- _ABOUT THIS TASK_
Find how many lines of the listing include the string "button", and report only that figure.

- _DATA FOR PROCESSING_

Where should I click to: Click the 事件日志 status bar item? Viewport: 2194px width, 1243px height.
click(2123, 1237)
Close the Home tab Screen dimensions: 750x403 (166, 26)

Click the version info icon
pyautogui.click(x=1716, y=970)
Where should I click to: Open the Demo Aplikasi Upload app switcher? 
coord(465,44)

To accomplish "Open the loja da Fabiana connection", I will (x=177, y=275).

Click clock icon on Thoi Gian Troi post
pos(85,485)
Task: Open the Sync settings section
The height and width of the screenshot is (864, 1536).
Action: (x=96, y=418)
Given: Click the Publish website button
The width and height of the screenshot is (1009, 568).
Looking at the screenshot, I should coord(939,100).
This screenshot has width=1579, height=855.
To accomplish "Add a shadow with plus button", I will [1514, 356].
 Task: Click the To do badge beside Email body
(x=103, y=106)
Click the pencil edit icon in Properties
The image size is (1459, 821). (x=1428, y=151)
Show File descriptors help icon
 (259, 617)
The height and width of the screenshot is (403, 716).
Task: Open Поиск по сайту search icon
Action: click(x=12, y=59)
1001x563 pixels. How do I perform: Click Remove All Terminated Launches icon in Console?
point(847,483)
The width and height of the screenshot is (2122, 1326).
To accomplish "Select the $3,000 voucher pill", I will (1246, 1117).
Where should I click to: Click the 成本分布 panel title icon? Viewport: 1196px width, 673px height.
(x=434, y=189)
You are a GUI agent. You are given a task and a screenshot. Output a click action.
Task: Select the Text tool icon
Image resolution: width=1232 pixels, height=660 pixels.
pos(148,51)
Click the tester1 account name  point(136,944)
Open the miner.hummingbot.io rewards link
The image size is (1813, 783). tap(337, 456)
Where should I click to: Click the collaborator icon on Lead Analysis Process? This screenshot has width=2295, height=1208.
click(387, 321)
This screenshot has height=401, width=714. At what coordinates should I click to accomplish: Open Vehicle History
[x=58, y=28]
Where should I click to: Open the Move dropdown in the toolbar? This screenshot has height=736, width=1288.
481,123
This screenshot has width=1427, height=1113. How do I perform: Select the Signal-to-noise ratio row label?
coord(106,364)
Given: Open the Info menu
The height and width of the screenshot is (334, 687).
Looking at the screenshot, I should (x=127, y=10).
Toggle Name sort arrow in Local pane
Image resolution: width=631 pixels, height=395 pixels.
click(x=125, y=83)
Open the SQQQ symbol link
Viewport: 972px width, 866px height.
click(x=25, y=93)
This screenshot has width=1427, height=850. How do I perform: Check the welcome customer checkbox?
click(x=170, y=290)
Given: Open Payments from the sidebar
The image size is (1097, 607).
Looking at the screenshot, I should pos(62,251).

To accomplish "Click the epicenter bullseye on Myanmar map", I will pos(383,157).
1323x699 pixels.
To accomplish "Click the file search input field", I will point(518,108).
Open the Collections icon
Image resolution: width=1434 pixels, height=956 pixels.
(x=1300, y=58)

- _EXERCISE SOLUTION_
2